Understanding Home Loans and U.S. Citizenship
Owning a home is one of the pillars of the American dream. This goes for people who can trace a lineage to the American Revolution, as well as people who just arrived from their native country.
However, it’s often believed that securing a loan in the United States is for established U.S. citizens only. Many think that if you want to own property in the United States but you’re a non-resident, you’ll have to purchase it entirely out of pocket.
The numbers, however, disprove this theory.
According to the National Association of REALTORS (p. 21), 41% of all properties purchases by foreign buyers used a mortgage loan from a U.S.-based lender. This tells us that it certainly is possible for people from all over the globe to secure financing in the United States.
But we won’t sugar coat it. For non-U.S. citizens, the process can be lengthy and more complicated. With the right documents and the right credit history, however, you have an excellent chance at getting the loan you need.
Your Citizenship Guide to Home Loans
The Challenges of Approval for Non-U.S. Citizens
So why are there so many challenges for non-U.S. citizens? It has a lot to do with the way mortgages are processed in this country. To be more specific, it has to do with credit scores. In the United States, we have a well-established process of using credit scores to gauge the creditworthiness of potential borrowers. The process begins, virtually without the effort of consumers, as they take out loans, make car payments, and pay their bills.

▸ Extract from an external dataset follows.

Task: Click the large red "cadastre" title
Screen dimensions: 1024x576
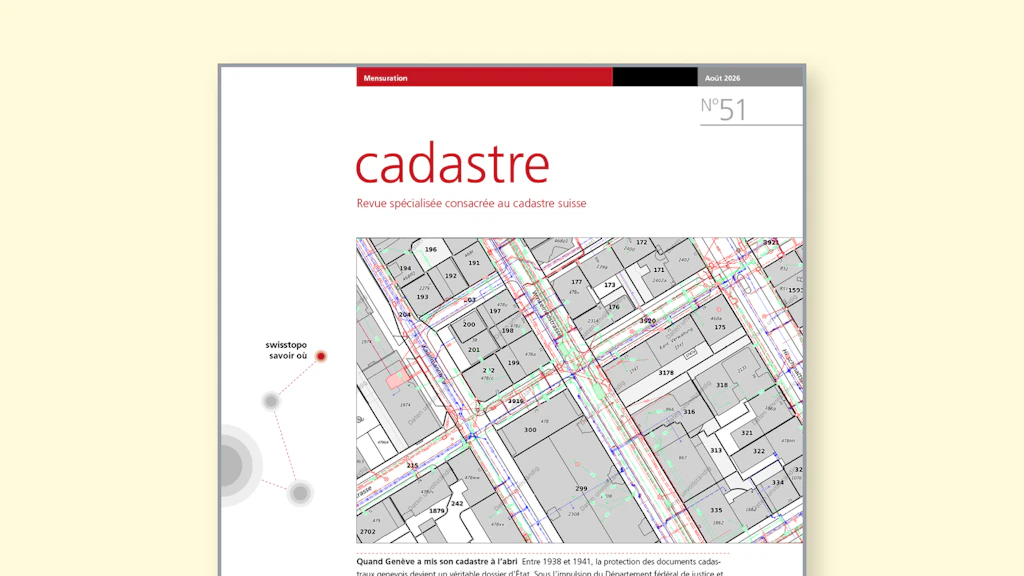Action: (x=453, y=163)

Foreign citizens, of course, are not involved in the process. This means that as far as the U.S. credit agencies are concerned, there is no credit history. Some countries have their own credit system, but many have none at all.
Because there is no U.S. credit score for non-U.S. citizens, lenders have to verify creditworthiness using different methods, which often means more documents, more forms, and potentially more collateral.
To give you a basic comparison, let’s look at the requirements for U.S. citizens. If you are a verified citizen, all you need is your valid Social Security number to start the process.
Permanent Resident Aliens
As a permanent resident alien, you will have a slightly easier process for securing a loan compared to other non-citizens. Loans are allowed under the same terms as U.S. citizens, and you’ll need to bring your valid Social Security number. However, you will also need to provide documentation that proves your residency. Also, the Permanent Resident Alien certification must be completed, and the lender will need to include this document in the loan files. With these documents, you should be able to start the process towards a mortgage loan. As we’ll soon discover, this is extremely simple compared to the complex process for non-permanent resident aliens.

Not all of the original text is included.